Text to read »
Save to Pinecone
===========

This process involves storing document embeddings in a Pinecone vector database for efficient similarity search and retrieval.

Input
--------------
It may take in Dataframe as an input

Output
--------------
Save data to Vector DB

Type
--------- 

pyspark

Class
--------- 

fire.nodes.gai.NodeSaveToPineconeDB

Fields
--------- 

.. list-table::
      :widths: 10 5 10
      :header-rows: 1

      * - Name
        - Title
        - Description
      * - contentCol
        - Select Content Column
        - Select Content Column
      * - embeddingsCol
        - Select Embeddings Column
        - Select Embeddings Column
      * - pineconeConnection
        - Select Pinecone Connection
        - Select Pinecone Connection
      * - pineconeIndexName
        - Index Name
        - The name of the Pinecone index to create.
      * - indexNameSpace
        - Index Namespace
        - Pinecone Index Namespace
      * - dimension
        - Dimension
        - For text-embedding-ada-002 and amazon.titan-embed-text-v1, dimension is 1536; for multilingual-e5-large, dimension is 1024.
      * - metric
        - Metric
        - Type of metric used in the vector index when querying.
      * - metadataCols
        - Metadata Columns
        - Metadata Columns
      * - uniqueIdCols
        - Unique ID Columns
        - Unique ID Columns


Details
-------
Save to Pinecone Node Details
+++++++++++++++

The Save to Pinecone node stores document embeddings in a Pinecone vector database, enabling efficient similarity search and retrieval. It takes a DataFrame as input, containing text content and corresponding embeddings, and saves them to a specified Pinecone index. This node is designed for PySpark-based workflows, making it ideal for integrating vector-based storage and search into data pipelines.


General:
+++++++++++++++

Select Content Column: Specifies the DataFrame column containing the text content to be stored in the Pinecone vector database. This is required to associate text with the embeddings.


Select Embeddings Column: Specifies the DataFrame column containing the embeddings (vector representations) of the text content. This is required for storage in the vector database.


Select Pinecone Connection: Specifies the connection details for the Pinecone API (e.g., API key, environment). This is required to authenticate and access the Pinecone service.


Index Name: Specifies the name of the Pinecone index where the embeddings will be stored. Default is 'document-index'. If the index does not exist, it will be created.


Index Namespace: Specifies the namespace within the Pinecone index to organize the stored embeddings. Default is 'document-namespace'. This is optional and used to group related vectors.


Dimension: Specifies the dimensionality of the embeddings. Default is 1024 (suitable for models like multilingual-e5-large). For other models, such as text-embedding-ada-002 or amazon.titan-embed-text-v1, the dimension is typically 1536. This must match the embedding model used.


Metric: Specifies the distance metric used for similarity search in the Pinecone index. Options are:


* cosine: Cosine similarity metric.
* dotproduct: Dot product metric.
* euclidean: Euclidean distance metric (default).


Metadata Columns: Specifies one or more DataFrame columns to include as metadata for the stored embeddings. This is optional and allows additional context to be stored alongside the vectors.

Source excerpt »
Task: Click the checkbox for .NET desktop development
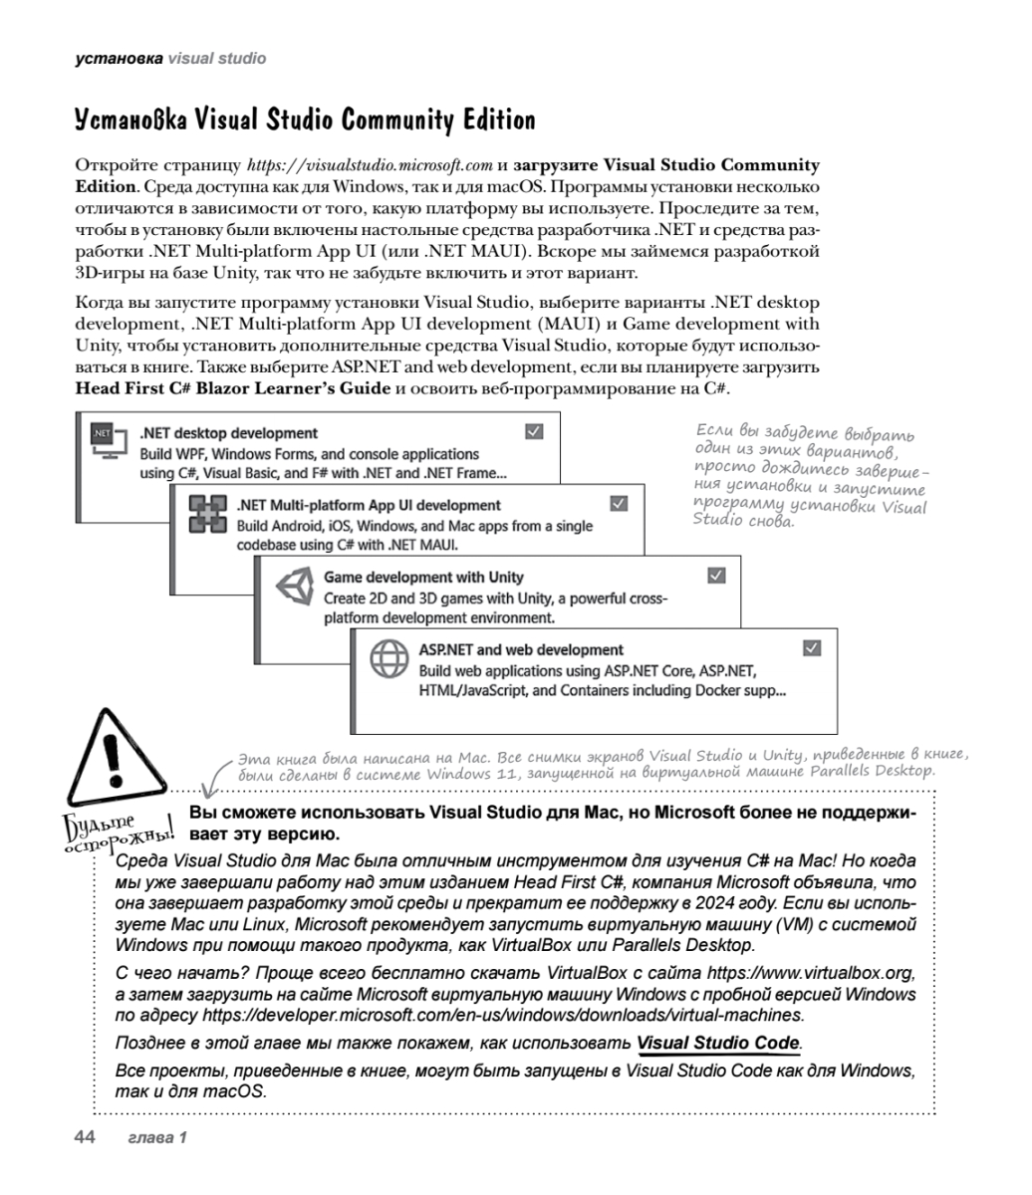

Exercise aim »
From the Save to Pinecone text, list each setting in the General section that has a stated default value, and give that default.

Response to the exercise »
- Index Name: 'document-index'
- Index Namespace: 'document-namespace'
- Dimension: 1024
- Metric: euclidean